[Records contained in a dataset]
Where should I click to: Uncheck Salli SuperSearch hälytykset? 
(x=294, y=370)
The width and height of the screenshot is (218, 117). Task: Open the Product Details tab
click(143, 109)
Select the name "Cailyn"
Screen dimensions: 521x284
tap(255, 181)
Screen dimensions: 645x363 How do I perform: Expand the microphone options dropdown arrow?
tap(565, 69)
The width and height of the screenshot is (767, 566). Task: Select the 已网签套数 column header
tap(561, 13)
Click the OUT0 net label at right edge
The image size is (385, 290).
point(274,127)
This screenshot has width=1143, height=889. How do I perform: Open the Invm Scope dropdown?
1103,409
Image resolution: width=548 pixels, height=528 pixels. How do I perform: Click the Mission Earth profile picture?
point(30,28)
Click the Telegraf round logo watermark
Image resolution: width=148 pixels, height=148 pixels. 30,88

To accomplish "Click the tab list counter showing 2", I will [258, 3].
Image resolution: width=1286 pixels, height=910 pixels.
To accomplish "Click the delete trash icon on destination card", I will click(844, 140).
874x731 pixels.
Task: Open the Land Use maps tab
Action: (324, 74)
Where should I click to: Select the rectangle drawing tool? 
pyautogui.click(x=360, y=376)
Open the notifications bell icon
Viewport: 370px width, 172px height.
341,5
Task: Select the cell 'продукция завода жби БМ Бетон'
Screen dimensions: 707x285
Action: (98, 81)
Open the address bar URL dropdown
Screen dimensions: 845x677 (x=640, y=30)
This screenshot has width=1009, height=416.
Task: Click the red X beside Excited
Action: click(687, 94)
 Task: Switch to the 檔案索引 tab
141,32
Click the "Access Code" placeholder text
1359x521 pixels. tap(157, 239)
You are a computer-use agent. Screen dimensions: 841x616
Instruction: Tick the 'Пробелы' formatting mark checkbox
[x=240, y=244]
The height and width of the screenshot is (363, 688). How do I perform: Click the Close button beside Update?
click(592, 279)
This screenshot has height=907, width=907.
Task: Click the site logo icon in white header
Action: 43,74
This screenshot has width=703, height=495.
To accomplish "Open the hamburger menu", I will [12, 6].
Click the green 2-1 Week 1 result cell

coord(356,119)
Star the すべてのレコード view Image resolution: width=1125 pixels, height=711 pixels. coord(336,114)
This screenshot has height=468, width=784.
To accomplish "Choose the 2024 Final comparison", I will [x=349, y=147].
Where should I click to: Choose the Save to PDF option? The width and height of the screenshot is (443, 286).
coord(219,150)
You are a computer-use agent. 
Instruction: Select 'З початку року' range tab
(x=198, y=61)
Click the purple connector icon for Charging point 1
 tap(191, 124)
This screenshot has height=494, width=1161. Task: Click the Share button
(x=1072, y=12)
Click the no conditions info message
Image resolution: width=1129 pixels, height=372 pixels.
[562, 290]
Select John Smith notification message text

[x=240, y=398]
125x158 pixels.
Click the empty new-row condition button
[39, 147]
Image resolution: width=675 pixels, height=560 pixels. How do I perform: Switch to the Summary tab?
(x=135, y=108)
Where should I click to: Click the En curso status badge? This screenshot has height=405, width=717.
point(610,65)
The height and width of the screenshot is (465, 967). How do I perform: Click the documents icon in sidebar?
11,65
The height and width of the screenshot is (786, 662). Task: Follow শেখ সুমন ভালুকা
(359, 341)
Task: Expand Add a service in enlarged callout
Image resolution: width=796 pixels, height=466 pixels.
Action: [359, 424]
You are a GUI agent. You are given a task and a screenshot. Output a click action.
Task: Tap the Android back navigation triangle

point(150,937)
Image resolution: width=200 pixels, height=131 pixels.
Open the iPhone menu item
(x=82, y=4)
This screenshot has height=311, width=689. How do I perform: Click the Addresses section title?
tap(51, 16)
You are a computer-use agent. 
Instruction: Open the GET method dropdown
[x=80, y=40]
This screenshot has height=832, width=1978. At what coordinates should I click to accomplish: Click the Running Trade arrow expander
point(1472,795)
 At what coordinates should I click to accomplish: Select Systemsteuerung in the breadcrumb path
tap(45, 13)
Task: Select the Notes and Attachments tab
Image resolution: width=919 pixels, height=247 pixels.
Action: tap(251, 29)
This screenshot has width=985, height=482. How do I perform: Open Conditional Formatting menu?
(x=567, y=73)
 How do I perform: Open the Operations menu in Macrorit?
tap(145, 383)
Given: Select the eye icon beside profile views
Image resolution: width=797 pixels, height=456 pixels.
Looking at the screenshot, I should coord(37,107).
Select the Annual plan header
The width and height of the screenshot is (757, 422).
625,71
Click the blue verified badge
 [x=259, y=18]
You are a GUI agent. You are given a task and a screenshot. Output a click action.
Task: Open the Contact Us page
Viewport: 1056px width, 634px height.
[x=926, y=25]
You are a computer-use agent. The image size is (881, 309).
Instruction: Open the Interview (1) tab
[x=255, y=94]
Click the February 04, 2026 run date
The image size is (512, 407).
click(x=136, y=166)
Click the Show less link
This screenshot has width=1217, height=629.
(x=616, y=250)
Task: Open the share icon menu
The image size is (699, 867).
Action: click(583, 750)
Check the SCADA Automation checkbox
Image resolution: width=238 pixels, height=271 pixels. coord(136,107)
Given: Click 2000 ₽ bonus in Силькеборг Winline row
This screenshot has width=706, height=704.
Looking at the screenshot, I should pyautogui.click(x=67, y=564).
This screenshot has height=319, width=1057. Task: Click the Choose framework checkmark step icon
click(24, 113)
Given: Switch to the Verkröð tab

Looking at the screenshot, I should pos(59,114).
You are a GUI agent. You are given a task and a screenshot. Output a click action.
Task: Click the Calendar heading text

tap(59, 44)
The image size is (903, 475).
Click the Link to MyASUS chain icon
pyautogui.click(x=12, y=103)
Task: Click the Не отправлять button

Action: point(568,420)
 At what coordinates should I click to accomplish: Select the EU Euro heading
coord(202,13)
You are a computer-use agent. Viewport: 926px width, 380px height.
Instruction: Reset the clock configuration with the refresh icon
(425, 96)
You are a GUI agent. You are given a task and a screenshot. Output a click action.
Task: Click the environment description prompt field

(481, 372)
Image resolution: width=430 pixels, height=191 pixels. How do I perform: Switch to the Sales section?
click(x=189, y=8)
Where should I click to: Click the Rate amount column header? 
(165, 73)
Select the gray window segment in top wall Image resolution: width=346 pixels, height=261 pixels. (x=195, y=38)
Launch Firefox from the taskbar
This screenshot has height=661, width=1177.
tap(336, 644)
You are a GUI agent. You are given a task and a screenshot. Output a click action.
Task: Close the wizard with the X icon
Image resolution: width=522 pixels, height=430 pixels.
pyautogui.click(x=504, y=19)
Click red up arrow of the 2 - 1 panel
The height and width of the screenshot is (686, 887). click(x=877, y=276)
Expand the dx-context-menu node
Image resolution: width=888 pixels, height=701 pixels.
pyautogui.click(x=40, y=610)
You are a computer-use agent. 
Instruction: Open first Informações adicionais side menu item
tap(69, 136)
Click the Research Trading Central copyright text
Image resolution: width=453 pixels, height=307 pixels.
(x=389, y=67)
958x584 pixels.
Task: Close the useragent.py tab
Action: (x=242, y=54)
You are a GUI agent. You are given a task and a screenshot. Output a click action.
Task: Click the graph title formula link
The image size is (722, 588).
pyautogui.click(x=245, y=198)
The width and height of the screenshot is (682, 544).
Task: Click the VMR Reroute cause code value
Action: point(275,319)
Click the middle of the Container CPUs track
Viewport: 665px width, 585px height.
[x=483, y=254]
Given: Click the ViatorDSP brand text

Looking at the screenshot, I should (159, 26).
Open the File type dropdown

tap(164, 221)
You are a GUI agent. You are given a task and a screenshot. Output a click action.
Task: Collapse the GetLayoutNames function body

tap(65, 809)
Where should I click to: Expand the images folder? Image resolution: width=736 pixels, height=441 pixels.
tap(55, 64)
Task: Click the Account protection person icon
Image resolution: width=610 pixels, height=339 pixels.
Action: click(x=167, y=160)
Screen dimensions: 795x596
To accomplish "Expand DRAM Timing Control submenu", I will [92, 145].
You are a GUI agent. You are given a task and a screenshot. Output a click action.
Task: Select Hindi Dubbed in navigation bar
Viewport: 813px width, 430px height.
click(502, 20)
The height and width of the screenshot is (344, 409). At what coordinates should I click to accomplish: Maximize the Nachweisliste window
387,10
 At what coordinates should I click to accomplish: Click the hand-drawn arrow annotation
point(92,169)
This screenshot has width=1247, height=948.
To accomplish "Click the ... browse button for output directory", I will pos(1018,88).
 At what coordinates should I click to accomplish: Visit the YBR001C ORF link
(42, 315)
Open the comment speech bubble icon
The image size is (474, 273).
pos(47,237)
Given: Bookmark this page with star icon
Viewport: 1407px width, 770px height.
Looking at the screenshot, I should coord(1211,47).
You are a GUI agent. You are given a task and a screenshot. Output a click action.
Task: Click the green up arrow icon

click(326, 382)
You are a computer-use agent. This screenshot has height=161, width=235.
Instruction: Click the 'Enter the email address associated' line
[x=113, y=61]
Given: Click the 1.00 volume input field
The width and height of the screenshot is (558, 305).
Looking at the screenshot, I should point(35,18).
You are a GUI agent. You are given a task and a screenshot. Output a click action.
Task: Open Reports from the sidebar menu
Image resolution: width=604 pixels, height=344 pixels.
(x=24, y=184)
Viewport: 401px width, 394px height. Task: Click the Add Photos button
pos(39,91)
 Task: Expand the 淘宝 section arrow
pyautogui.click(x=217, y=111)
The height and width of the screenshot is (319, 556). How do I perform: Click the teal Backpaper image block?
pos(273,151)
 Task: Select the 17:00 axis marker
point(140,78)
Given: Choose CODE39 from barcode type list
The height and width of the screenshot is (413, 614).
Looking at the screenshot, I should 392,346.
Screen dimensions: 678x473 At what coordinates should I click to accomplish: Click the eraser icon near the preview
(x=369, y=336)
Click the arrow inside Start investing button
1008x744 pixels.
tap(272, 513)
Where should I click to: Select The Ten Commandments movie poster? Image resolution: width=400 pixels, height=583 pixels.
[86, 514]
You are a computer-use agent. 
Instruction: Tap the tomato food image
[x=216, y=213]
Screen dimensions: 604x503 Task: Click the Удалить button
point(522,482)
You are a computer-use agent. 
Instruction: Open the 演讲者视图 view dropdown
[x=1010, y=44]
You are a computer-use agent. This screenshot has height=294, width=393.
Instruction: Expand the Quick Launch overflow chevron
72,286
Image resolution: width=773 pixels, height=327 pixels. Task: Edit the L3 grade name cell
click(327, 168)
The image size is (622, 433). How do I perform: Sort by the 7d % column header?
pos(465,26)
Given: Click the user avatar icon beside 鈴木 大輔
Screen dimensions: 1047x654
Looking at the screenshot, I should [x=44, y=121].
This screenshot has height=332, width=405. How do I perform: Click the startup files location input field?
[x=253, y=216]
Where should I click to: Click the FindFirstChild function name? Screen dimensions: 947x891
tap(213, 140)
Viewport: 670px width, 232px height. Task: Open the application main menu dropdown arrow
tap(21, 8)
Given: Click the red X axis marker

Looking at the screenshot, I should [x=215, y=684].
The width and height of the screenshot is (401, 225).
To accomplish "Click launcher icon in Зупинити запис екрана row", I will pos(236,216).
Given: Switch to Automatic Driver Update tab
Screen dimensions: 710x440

Task goal:
Scan the lines above for "Select the gray" and for "Task: Click the graph title formula link". Repeat exactly the line holding each of them and every line in between.

Written response:
Select the gray window segment in top wall Image resolution: width=346 pixels, height=261 pixels. (x=195, y=38)
Launch Firefox from the taskbar
This screenshot has height=661, width=1177.
tap(336, 644)
You are a GUI agent. You are given a task and a screenshot. Output a click action.
Task: Close the wizard with the X icon
Image resolution: width=522 pixels, height=430 pixels.
pyautogui.click(x=504, y=19)
Click red up arrow of the 2 - 1 panel
The height and width of the screenshot is (686, 887). click(x=877, y=276)
Expand the dx-context-menu node
Image resolution: width=888 pixels, height=701 pixels.
pyautogui.click(x=40, y=610)
You are a computer-use agent. 
Instruction: Open first Informações adicionais side menu item
tap(69, 136)
Click the Research Trading Central copyright text
Image resolution: width=453 pixels, height=307 pixels.
(x=389, y=67)
958x584 pixels.
Task: Close the useragent.py tab
Action: (x=242, y=54)
You are a GUI agent. You are given a task and a screenshot. Output a click action.
Task: Click the graph title formula link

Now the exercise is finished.